感染症Aがどんなものなのかわからないですが、無症状ではないでしょうし。
疫学における発生率の重要性と活用
発生率は、疫学研究や公衆衛生において、以下のような目的で非常に重要な役割を果たします。
- 疾患の発生動向の監視:
- 特定の地域や集団における病気の発生状況(流行の程度)を把握できます。
- 異なる地域間での発生率の比較や、同じ地域での経年変化(増加・減少傾向)を見ることで、対策の必要性や効果を評価できます。
- リスク因子の特定:
- ある要因(例:喫煙、特定の薬剤の使用、特定の職業など)に曝露された集団と、曝露されていない集団の発生率を比較することで、その要因が病気の発生リスクを高めるかどうかを評価できます(例:喫煙者の肺がん発生率は非喫煙者より高い)。
- 予防策や介入の効果測定:
- ワクチン接種キャンペーンや健康教育プログラムなどの介入を行った後、発生率が低下したかどうかを評価することで、その介入の効果を測ることができます。
発生率と他の指標との違い
- 有病率 (Prevalence): ある一時点において、その病気を持っている人の割合。発生率が「新しく発生する速さ」を示すのに対し、有病率は「ある時点で存在している人の割合」を示します。期間の概念が異なります。

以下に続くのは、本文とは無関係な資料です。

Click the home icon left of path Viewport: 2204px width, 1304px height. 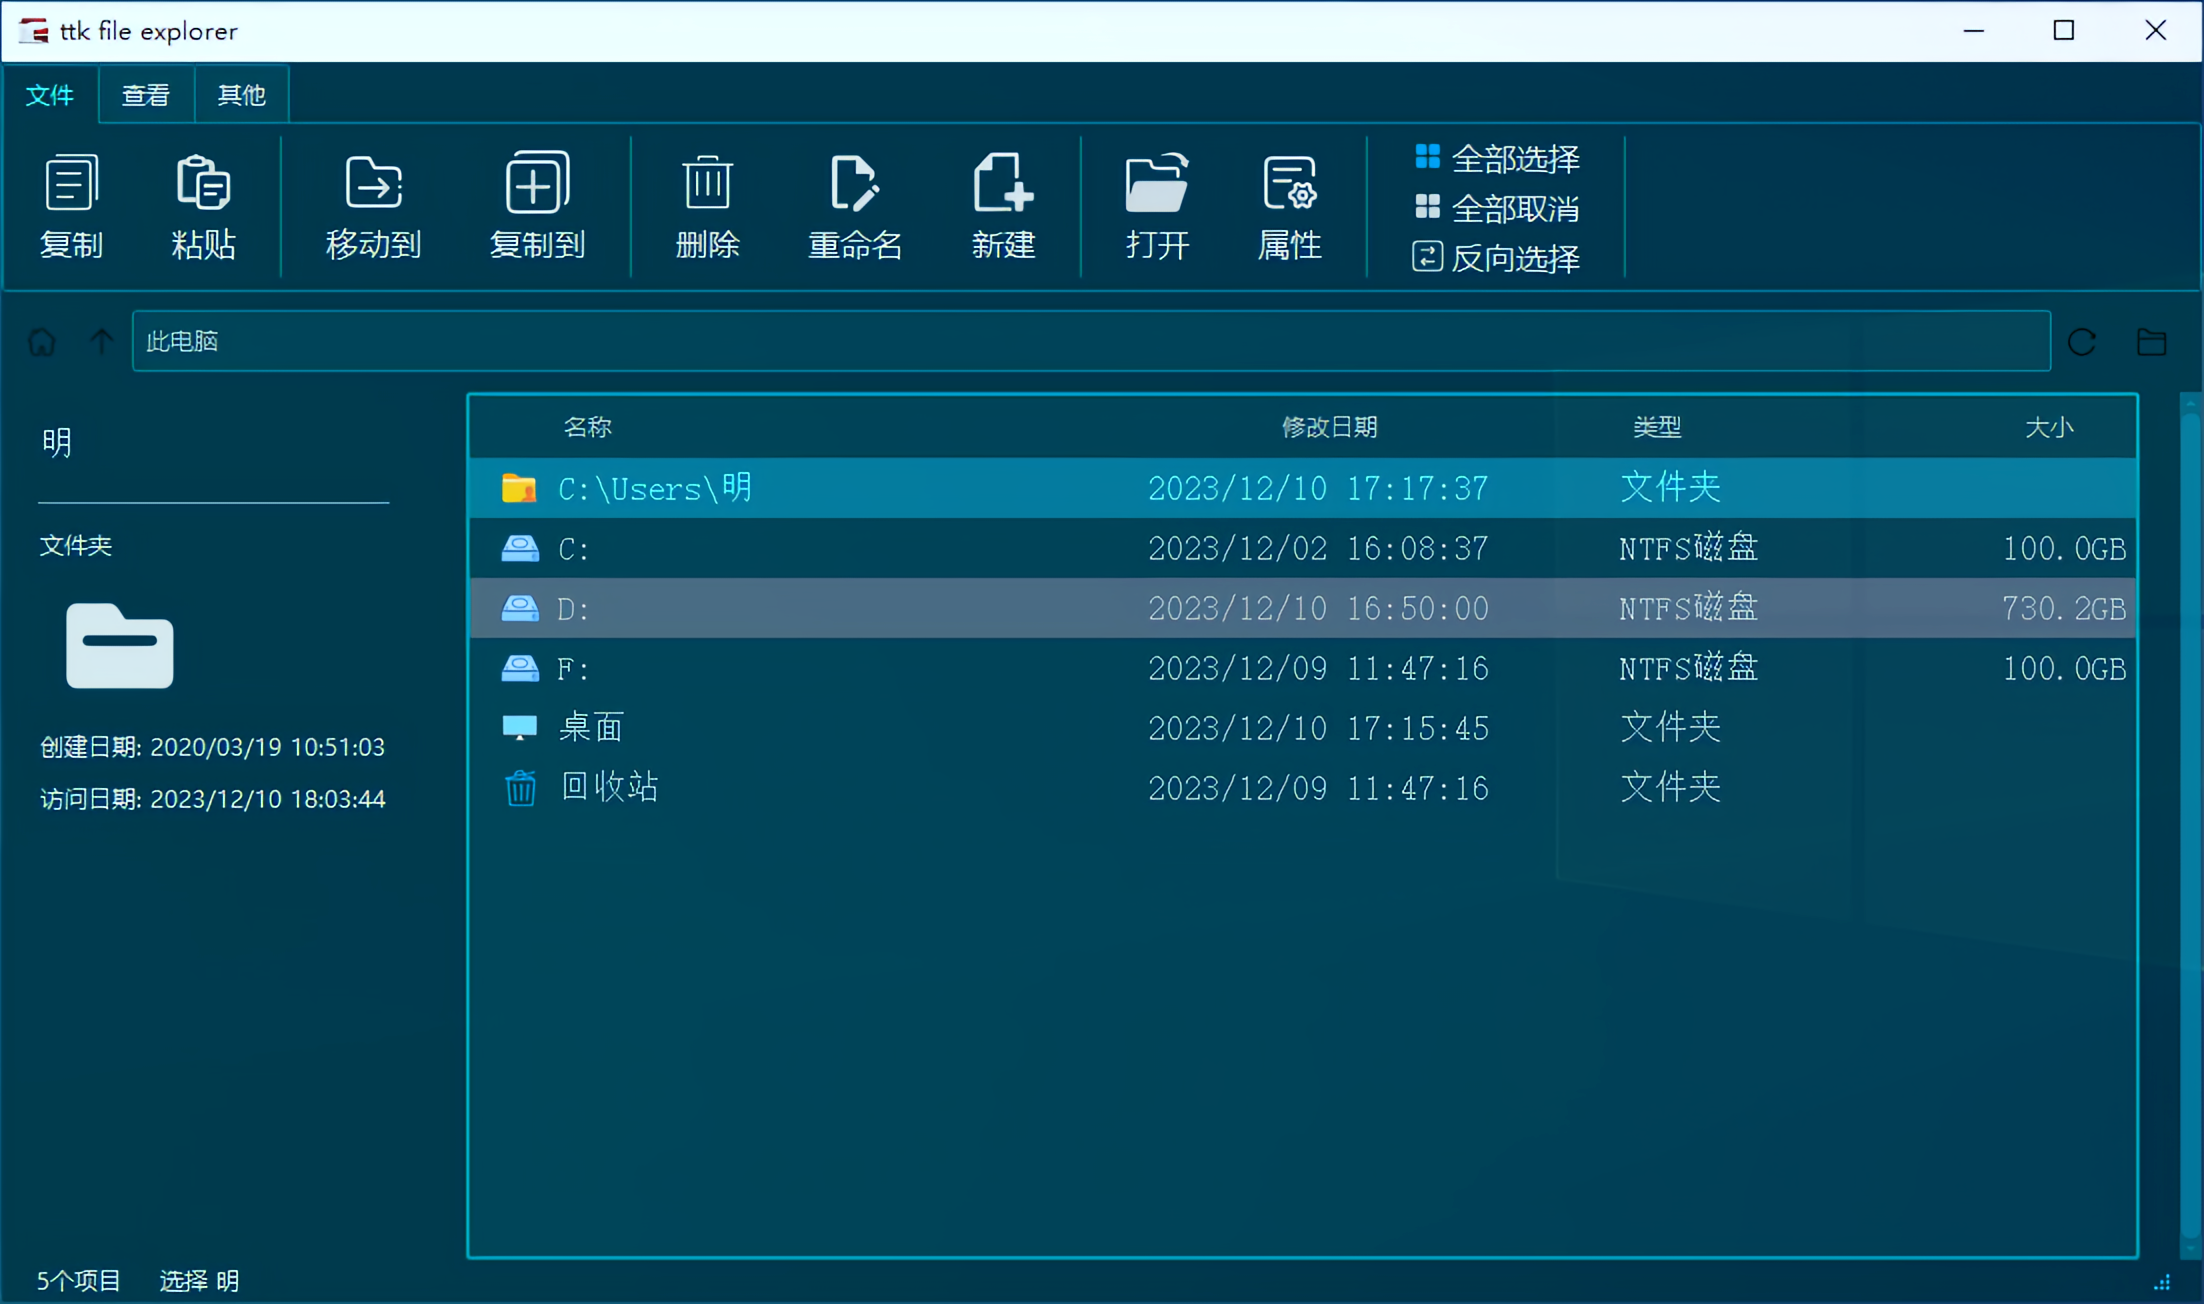[x=42, y=342]
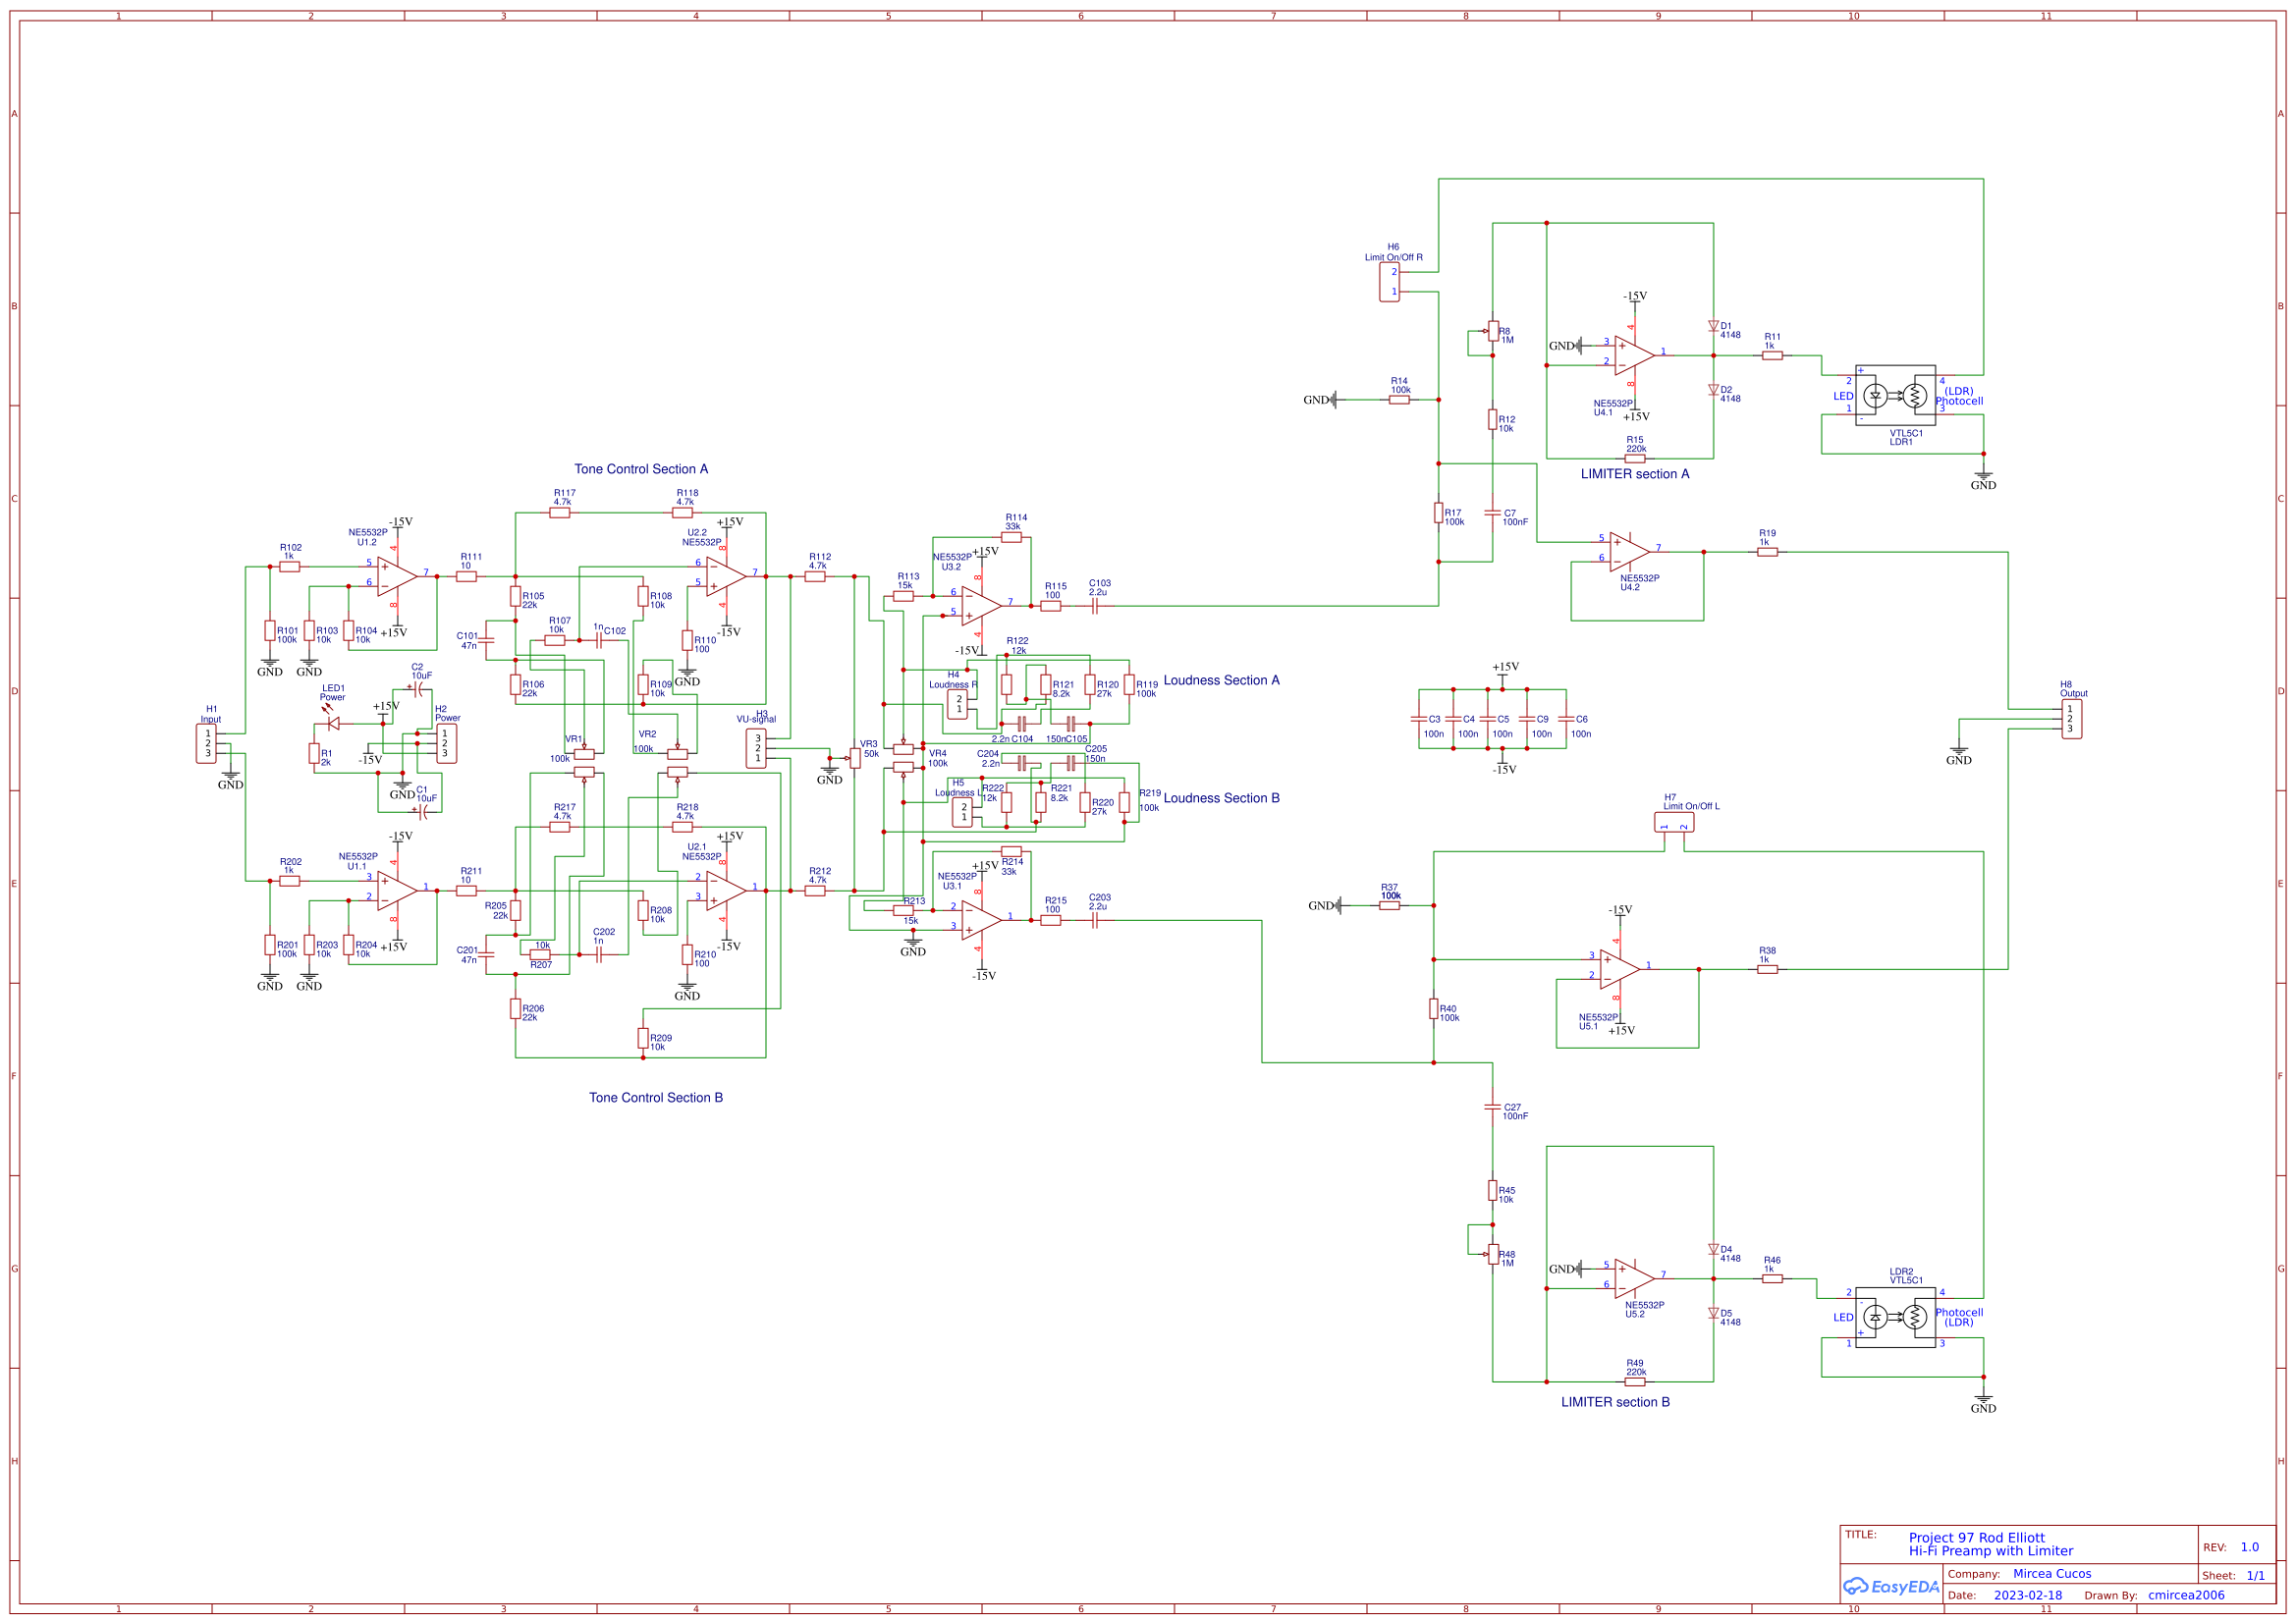This screenshot has width=2296, height=1624.
Task: Select the H3 VU-signal connector
Action: pos(757,748)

- 累積発生率 (Cumulative Incidence): 特定の期間内に、対象集団の中で少なくとも1回イベント(病気など)を経験した人の割合。「リスク」とも呼ばれます。分母は期間開始時の対象者の数であり、単位は通常ありません(%で示すことが多い)。元の記事で触れられていた「1人1回まで」の原則は、主にこの累積発生率に当てはまります。発生率(Incidence rate)は人年を分母とし、同一人物の複数回イベントもカウントし得ます。
- 死亡率 (Mortality rate): 特定の期間内に、特定の原因(または全原因)で死亡した人の割合。発生率の一種と考えることもできますが、アウトカムが「死亡」に限定されます。
注意点
発生率はあくまで「新規発生の速さ」を示す指標であり、その病気の重症度や、治癒率、致死率などを直接示すものではありません。また、潜伏期間の長さなども発生率の解釈に影響を与える可能性があります。
まとめ
今回の内容で、ぜひ覚えておいていただきたい重要なポイントは以下の通りです。
- 発生率 (Incidence rate) は、「新しいイベントが起こる速さ」を示す指標である。
- 計算には、観察期間のばらつきを考慮した「人年 (Person-year)」を分母に用いる。
- 単位は「件/人年」や「人/人年」などとなり、単純な割合(%)とは異なる意味を持つ。
- 発生率は、病気の流行状況の監視、リスク因子の特定、予防策の効果測定などに不可欠な指標である。
発生率の概念、特に「人年」の考え方を理解することは、疫学研究やヘルスケア関連の論文を読む上で非常に役立ちます。分母と分子が何を意味しているのかを常に意識するようにしましょう。